Un jour, des chiens à la poursuite de râles d’eau, pénétrèrent jusque dans l’île et firent s’envoler un grand échassier qui tomba sous le plomb d’un chasseur. C’était un butor dont le cri est une espèce de mugissement bien propre à effrayer les gens qui n’ont pas l’habitude de l’entendre, surtout au milieu des ténèbres.

L’oiseau mort, le calme se fit dans la nature comme dans les esprits.

De gigantesques cheminées m’apprirent que j’approchais de la mine de Pont-Péan.

Cette mine, découverte en 1728, par des potiers occupés à extraire de l’argile, a une superficie de plus de huit kilomètres carrés. De nombreuses galeries s’étendant sous les communes de Bruz et de Saint-Erblon, facilitent l’exploitation des diverses directions des filons.

Les ouvriers de la mine, au nombre de 1 000 à 1 200 sont pour la plupart des bas-bretons. Ils forment une population à part dont les mœurs diffèrent complètement de celles des paysans de Bruz. Ils ont conservé les idées superstitieuses de leurs pays et croient encore à toutes sortes de génies.

Écoutez plutôt un de leurs contes :

LE PETIT MINEUR DE LA MINE ARGENTIFÈRE DE PONT-PÉAN.

Le petit mineur est le lutin protecteur des ouvriers de la mine qu’il affectionne et qu’il aime. Passant sa vie au milieu d’eux, il surveille, inspecte les travaux et évite, autant qu’il le peut, des malheurs à ses amis.

Si un travailleur s’assoit un instant pour se reposer ou pour manger son morceau de pain noir dans un endroit dangereux, aussitôt le petit mineur l’en prévient. Il fait pleuvoir dru comme grêle, sur la tête de l’ouvrier, de la poussière, des graviers et même des cailloux pour l’obliger à déguerpir au plus vite.

D’autres fois, lorsque des terrains doivent s’écrouler sans qu’on s’en doute, ou bien encore quand les échafaudages et les boiselages sont pourris et menacent de s’effondrer, le lutin qui voit tout, qui entend tout, donne l’alarme. Il frappe des coups précipités et distincts aux endroits dangereux ; il imite à s’y méprendre le bruit des craquements souterrains et fait prendre la fuite aux mineurs. Ceux-ci vous affirmeront même qu’ils ont été appelés par leurs noms au moment d’une catastrophe. Les faits sont venus trop souvent, hélas ! confirmer les prédictions du petit mineur, et n’ont fait qu’accroître, comme on le pense, son pouvoir surnaturel.

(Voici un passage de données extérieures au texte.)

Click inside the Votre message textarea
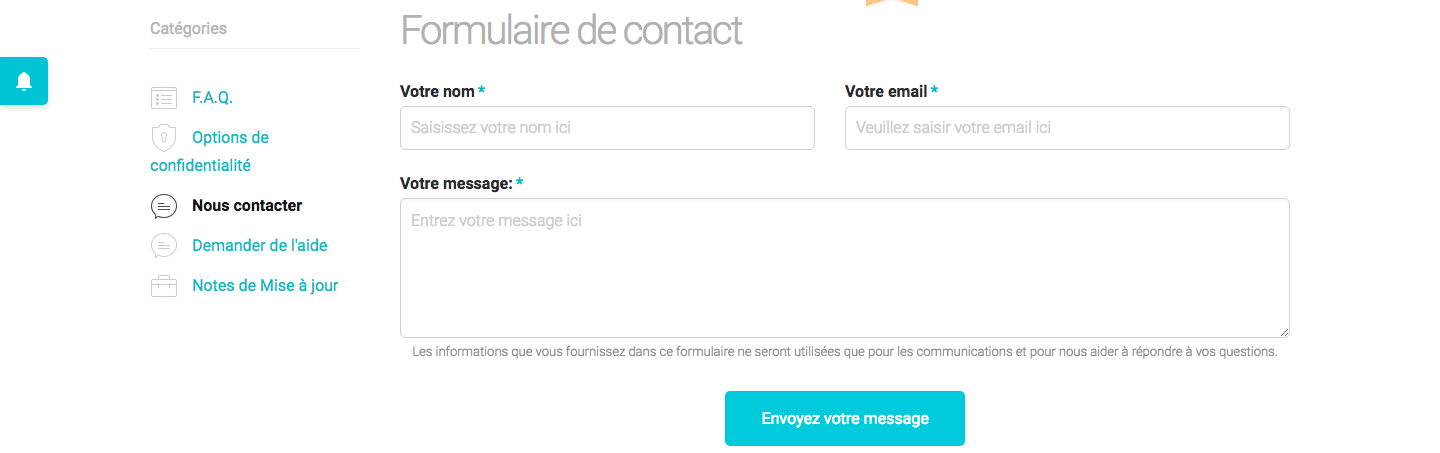The image size is (1440, 453). tap(844, 268)
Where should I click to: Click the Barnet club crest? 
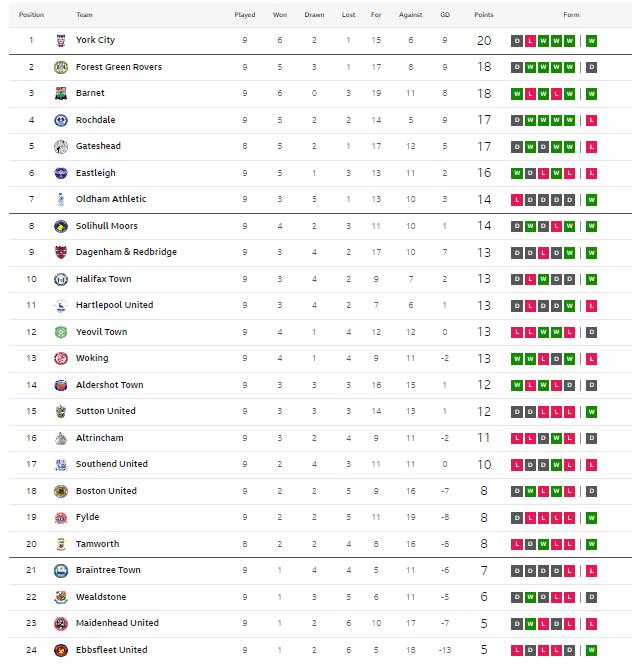[x=60, y=94]
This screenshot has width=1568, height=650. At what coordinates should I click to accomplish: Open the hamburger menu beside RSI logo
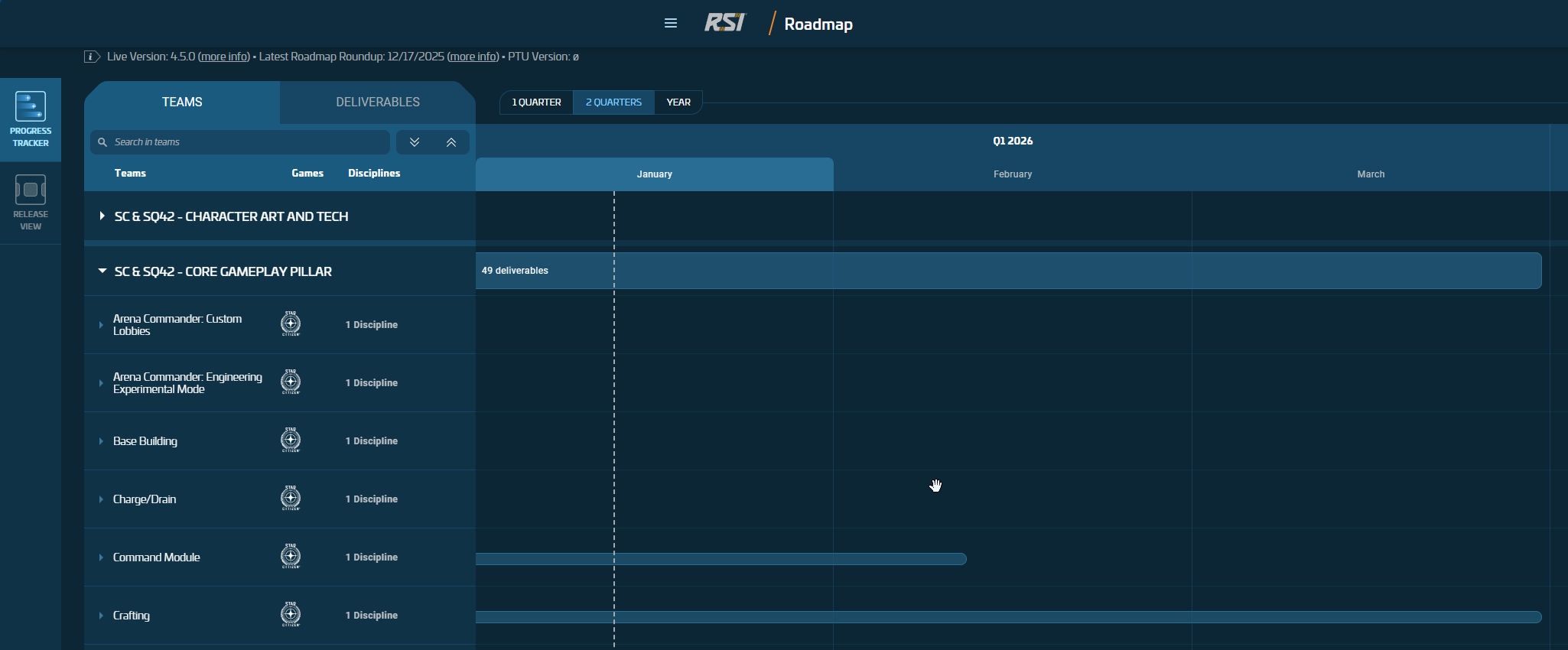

Pendant des manœuvres de pompes, de halage de cages de minerai, au moment où quelque travailleur courait un danger imminent, soit qu’il fût prêt à passer dans la cage descendant dans le puits, soit dans toute autre circonstance périlleuse, on a entendu soudain, au milieu des ténèbres, et au moment suprême, des commandements étranges qui avaient pour effet de conjurer le danger. Ce danger passé, personne n’avait donné d’ordres ; ce ne pouvait donc être que le petit mineur.

Que de fois n’a-t-on pas vu des puits sur le point d’être abandonnés parce que toutes leurs galeries étaient devenues stériles. Les ingénieurs, les directeurs avaient déclaré que toutes les recherches étaient désormais inutiles, qu’il n’y avait plus rien à espérer. Soudain, au milieu du silence profond de ces noirs souterrains, des coups de pioche se faisaient entendre, mais très distinctement, à intervalles réguliers, et, lorsqu’on se dirigeait du côté du bruit, on reconnaissait que la terre avait été fouillée. En creusant le sol à cet endroit, on retrouvait le filon disparu.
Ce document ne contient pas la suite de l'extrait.